Pointing records for text and elements
--- start ---
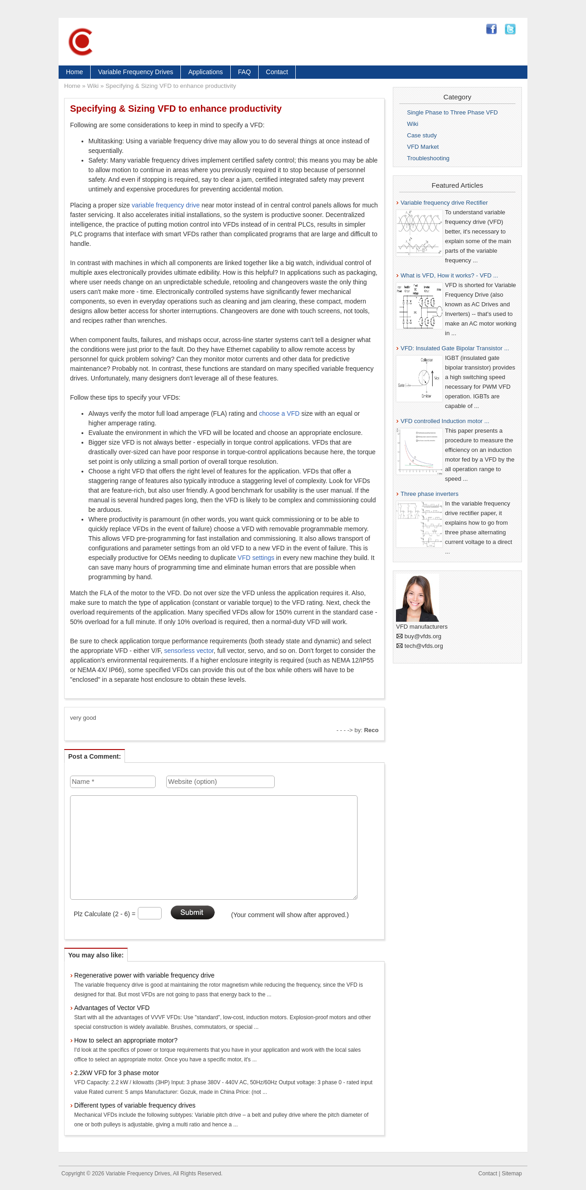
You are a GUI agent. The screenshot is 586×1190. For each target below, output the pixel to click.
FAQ (244, 72)
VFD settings (256, 557)
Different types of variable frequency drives (134, 1105)
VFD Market (423, 146)
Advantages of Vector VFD (112, 1007)
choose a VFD (279, 413)
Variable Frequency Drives (135, 72)
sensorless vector (188, 650)
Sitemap (512, 1173)
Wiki (92, 85)
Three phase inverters (429, 493)
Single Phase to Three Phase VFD (452, 112)
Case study (422, 135)
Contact (277, 72)
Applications (205, 72)
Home (74, 72)
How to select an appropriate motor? (126, 1040)
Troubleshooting (428, 158)
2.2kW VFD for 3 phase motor (116, 1072)
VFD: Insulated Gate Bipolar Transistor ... (455, 348)
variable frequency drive (166, 205)
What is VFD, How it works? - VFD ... (449, 275)
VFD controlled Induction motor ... (445, 421)
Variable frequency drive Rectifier (444, 202)
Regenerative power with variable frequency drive (144, 975)
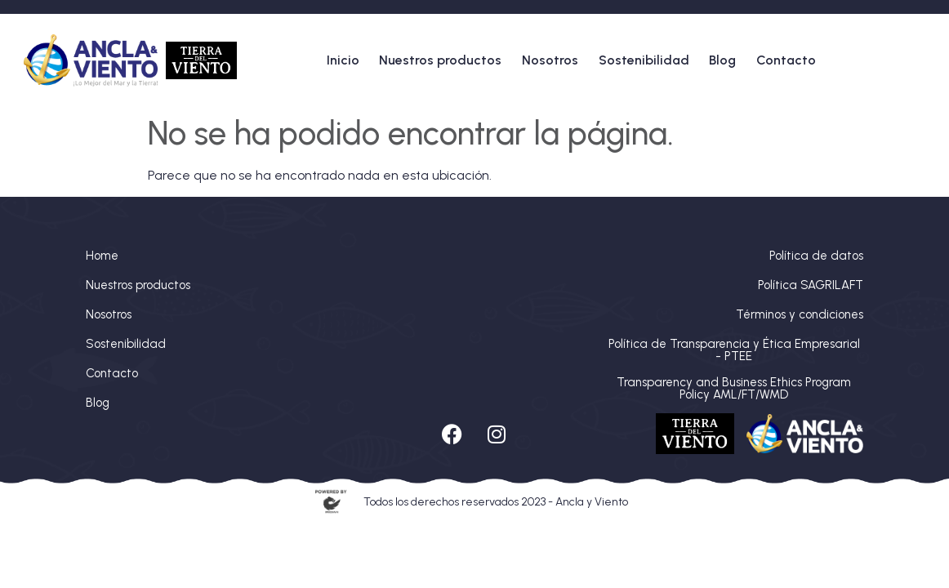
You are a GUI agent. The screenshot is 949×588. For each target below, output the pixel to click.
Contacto (786, 60)
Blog (722, 60)
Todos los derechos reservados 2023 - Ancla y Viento (495, 502)
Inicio (343, 60)
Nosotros (550, 60)
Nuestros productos (440, 60)
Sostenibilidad (644, 60)
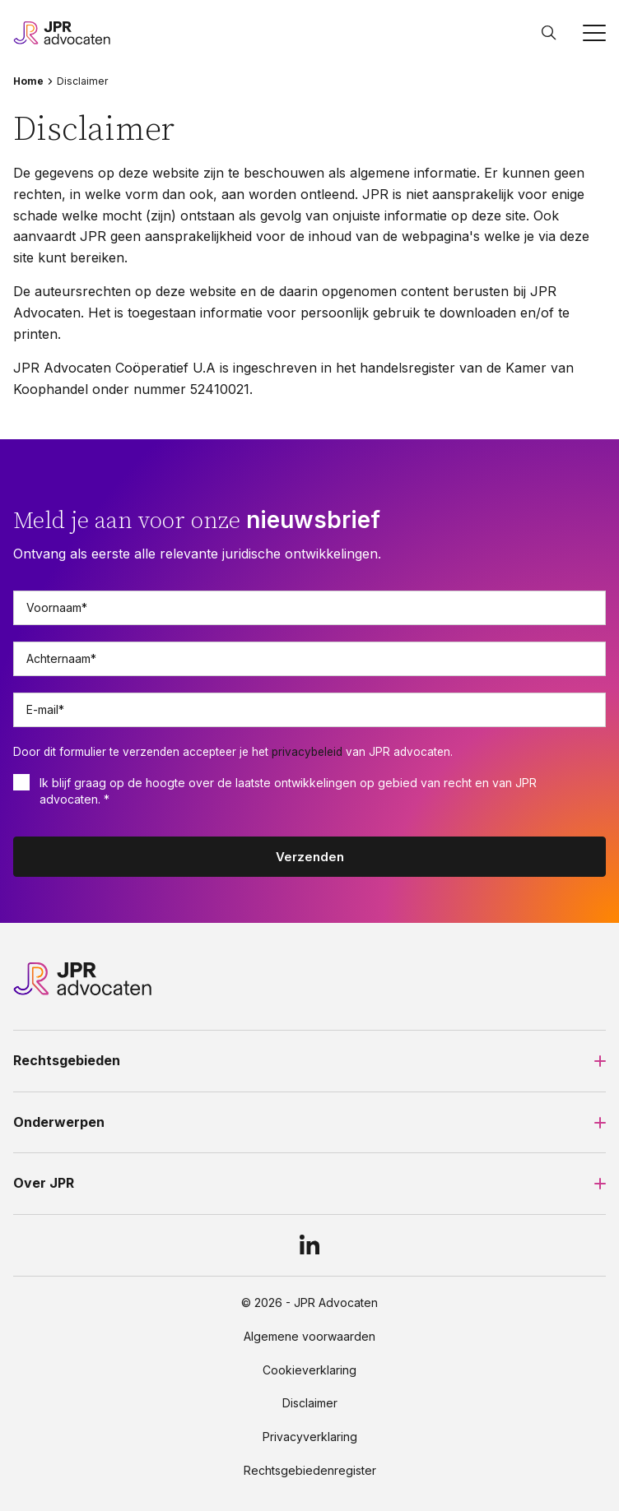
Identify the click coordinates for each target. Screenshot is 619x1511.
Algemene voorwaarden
--- end ---
REQUIREMENT ▸
Reproduce the entries verbatim, beginning at the line that contains "Case study (422, 135)" and continuing through the end of the entries. Omit the pictures from your copy.

THE REPLY ▸
Case study (422, 135)
Contact (277, 72)
Applications (205, 72)
Home (74, 72)
How to select an appropriate motor? (126, 1040)
Troubleshooting (428, 158)
2.2kW VFD for 3 phase motor (116, 1072)
VFD: Insulated Gate Bipolar Transistor ... (455, 348)
variable frequency drive (166, 205)
What is VFD, How it works? - VFD ... (449, 275)
VFD controlled Induction motor ... (445, 421)
Variable frequency drive Rectifier (444, 202)
Regenerative power with variable frequency drive (144, 975)
You are a GUI agent. The screenshot is 949×588. For each target below, output the pixel to click.
Contacto (786, 60)
Blog (722, 60)
Todos los derechos reservados 2023 - Ancla y Viento (495, 502)
Inicio (343, 60)
Nosotros (550, 60)
Nuestros productos (440, 60)
Sostenibilidad (644, 60)
Identify the click coordinates for each target. Screenshot is 619x1511.
Algemene voorwaarden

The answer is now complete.